[[ Provided records, beginning ]]
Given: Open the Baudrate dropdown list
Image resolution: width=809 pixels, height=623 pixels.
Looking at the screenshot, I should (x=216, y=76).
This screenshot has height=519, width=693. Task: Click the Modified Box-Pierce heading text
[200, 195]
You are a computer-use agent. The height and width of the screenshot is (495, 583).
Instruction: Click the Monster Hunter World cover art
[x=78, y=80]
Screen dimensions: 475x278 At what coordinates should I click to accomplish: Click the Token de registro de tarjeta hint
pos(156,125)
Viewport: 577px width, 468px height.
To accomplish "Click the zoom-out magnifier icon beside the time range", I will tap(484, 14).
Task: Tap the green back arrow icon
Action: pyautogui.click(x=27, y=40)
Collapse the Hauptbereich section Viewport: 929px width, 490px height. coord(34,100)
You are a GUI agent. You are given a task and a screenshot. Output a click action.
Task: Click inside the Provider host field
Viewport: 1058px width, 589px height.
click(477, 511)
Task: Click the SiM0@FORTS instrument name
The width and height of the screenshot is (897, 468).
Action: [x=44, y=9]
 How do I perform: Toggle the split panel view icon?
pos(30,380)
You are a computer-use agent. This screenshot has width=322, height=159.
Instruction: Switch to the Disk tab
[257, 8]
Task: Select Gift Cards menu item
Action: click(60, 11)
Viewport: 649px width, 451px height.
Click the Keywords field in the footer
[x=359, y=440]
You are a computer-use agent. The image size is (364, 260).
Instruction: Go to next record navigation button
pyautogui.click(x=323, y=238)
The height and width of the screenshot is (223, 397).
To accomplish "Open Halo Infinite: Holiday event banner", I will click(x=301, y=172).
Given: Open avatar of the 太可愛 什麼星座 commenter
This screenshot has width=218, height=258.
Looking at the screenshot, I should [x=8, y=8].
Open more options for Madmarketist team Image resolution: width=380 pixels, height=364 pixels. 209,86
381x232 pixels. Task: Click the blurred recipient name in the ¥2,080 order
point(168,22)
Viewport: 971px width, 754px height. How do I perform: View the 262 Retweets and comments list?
[[ Provided records, end ]]
Would you copy, unchanged, the stretch of the records above that begins at the line containing "Instruction: Click the" and ends at the line containing "You are a GUI", and only that?

Instruction: Click the Monster Hunter World cover art
[x=78, y=80]
Screen dimensions: 475x278 At what coordinates should I click to accomplish: Click the Token de registro de tarjeta hint
pos(156,125)
Viewport: 577px width, 468px height.
To accomplish "Click the zoom-out magnifier icon beside the time range", I will tap(484, 14).
Task: Tap the green back arrow icon
Action: pyautogui.click(x=27, y=40)
Collapse the Hauptbereich section Viewport: 929px width, 490px height. coord(34,100)
You are a GUI agent. You are given a task and a screenshot. Output a click action.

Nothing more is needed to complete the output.